Balconear la ociosidad



Entre la taza de café y mi mano están la sombrilla y una vaga necedad por decir cosas. Es un verano caluroso y hay trabajo por hacer antes de que venga agosto y se lleve estas mañanas de bermudas y pies descalzos en el balcón de la casa materna. El sol chupa la mezcla de sudores y agua jabonosa que ofrecen mis playeras en hilera, colgadas sobre hilos paralelos, como los del alumbrado público; las he puesto a secar para cubrir mis vergüenzas, mi flaqueza de hombre atribulado por el futuro. Pero la sombrilla está abierta y el calor es agradable, incompatible tal vez con el café que me ayuda en esta lucha contra la indolencia, contra la franca pereza del estío.

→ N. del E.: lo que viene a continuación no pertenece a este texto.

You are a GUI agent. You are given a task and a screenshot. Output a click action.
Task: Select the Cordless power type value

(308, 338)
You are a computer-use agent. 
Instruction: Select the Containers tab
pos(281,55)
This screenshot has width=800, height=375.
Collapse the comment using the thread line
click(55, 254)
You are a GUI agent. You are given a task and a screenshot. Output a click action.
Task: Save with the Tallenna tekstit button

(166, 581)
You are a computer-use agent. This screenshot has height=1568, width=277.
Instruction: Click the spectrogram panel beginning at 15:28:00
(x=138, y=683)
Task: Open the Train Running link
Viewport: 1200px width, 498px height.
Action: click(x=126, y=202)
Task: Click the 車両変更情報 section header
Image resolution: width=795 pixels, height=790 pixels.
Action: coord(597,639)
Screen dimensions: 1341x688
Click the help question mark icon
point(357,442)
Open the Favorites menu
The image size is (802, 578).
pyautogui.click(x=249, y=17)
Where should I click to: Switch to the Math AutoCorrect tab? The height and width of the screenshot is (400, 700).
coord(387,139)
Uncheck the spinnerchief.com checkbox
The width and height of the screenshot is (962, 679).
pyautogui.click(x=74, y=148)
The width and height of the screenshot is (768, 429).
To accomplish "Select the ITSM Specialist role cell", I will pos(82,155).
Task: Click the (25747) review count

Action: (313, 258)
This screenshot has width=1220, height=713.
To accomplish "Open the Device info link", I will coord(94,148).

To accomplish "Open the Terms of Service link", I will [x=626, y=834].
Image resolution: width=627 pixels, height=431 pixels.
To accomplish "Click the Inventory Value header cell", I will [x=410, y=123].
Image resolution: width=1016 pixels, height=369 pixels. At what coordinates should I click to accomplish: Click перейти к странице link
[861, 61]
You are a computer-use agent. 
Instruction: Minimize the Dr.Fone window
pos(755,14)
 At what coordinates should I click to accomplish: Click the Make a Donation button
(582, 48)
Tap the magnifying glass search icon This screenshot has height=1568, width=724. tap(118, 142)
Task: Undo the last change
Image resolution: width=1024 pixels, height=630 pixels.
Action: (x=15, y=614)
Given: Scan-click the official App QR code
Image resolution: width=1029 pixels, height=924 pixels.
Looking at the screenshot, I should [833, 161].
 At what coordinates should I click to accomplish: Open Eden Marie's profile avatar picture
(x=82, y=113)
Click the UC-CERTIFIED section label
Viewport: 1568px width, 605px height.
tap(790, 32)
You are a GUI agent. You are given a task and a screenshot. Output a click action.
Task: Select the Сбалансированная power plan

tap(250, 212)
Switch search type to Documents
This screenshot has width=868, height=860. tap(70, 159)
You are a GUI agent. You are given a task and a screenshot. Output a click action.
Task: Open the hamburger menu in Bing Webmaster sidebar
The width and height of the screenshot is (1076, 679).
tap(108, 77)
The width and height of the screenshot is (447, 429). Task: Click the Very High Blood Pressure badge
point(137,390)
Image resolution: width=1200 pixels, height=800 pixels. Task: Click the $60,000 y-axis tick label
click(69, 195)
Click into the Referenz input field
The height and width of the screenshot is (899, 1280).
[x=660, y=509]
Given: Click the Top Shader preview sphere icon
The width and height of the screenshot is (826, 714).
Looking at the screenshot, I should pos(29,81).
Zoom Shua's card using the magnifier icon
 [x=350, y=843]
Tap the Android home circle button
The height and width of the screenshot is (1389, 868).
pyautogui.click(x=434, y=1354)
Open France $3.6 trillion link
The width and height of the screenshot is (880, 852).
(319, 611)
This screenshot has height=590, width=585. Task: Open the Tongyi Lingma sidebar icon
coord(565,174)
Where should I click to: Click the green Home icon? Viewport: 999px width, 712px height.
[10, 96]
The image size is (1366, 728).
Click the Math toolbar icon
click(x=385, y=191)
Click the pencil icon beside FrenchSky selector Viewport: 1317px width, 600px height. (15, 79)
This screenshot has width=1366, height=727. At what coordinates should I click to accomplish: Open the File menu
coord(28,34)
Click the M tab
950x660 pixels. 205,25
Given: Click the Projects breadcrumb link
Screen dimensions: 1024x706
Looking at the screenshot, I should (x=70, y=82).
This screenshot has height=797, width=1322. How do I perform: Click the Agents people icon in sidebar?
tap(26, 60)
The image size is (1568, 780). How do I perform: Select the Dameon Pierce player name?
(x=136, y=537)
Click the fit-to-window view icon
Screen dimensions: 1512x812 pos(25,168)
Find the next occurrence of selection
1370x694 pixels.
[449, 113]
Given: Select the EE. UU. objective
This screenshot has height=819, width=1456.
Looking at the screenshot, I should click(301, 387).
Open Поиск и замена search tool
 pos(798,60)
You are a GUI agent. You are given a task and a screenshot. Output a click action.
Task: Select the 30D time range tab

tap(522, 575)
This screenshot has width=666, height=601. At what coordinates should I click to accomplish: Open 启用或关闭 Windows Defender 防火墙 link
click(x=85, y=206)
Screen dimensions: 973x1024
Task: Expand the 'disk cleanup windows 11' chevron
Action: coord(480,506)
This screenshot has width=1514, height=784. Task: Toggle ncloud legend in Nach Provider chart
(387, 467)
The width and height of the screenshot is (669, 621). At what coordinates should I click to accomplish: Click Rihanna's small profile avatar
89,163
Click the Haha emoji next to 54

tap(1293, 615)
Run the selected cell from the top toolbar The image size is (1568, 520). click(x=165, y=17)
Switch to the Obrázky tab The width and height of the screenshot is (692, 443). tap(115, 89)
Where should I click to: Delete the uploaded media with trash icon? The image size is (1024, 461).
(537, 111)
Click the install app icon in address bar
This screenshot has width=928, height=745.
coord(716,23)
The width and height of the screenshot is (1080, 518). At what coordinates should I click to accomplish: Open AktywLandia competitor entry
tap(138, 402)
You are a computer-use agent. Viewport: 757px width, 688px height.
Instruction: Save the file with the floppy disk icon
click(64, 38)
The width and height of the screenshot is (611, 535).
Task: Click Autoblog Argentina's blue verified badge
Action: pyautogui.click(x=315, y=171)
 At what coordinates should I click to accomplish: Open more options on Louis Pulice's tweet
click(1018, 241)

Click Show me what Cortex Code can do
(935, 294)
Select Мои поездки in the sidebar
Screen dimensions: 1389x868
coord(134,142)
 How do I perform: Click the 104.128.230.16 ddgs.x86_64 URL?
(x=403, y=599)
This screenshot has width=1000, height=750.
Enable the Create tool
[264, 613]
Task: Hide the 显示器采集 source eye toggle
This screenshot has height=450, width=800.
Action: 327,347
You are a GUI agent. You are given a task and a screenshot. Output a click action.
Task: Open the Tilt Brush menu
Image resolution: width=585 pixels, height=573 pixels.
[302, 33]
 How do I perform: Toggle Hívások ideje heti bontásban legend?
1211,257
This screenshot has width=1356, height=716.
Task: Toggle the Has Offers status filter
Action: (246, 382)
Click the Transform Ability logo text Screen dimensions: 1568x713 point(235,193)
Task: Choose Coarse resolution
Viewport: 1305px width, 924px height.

     Viví 26 años aquí y nunca aprendí a escuchar el ritmo suburbano de su vida. Pese a tener la escuela en una esquina y el boulevard en la otra hay una calma que podría provenir del verano, o este mediodía a la sombra, mi descarada pose vacacional. Si salgo a la calle y veo a un obrero en la faena siento un poco de vergüenza por mis bermudas y mis sandalias, pero al regresar al balcón parezco olvidar cómo la vida sigue hirviendo afuera e incluso dentro de casa, donde Geneviéve de Brabante se afana por la limpieza. Para sacudir la vergüenza, podría hacerme pasar por escritor y decir que trabajo, pero no puedo jactarme de ninguna de las dos cosas: escribo, sí, pero este pasatiempo no tiene más paga que el placer y más inversión que la mengua de los minutos.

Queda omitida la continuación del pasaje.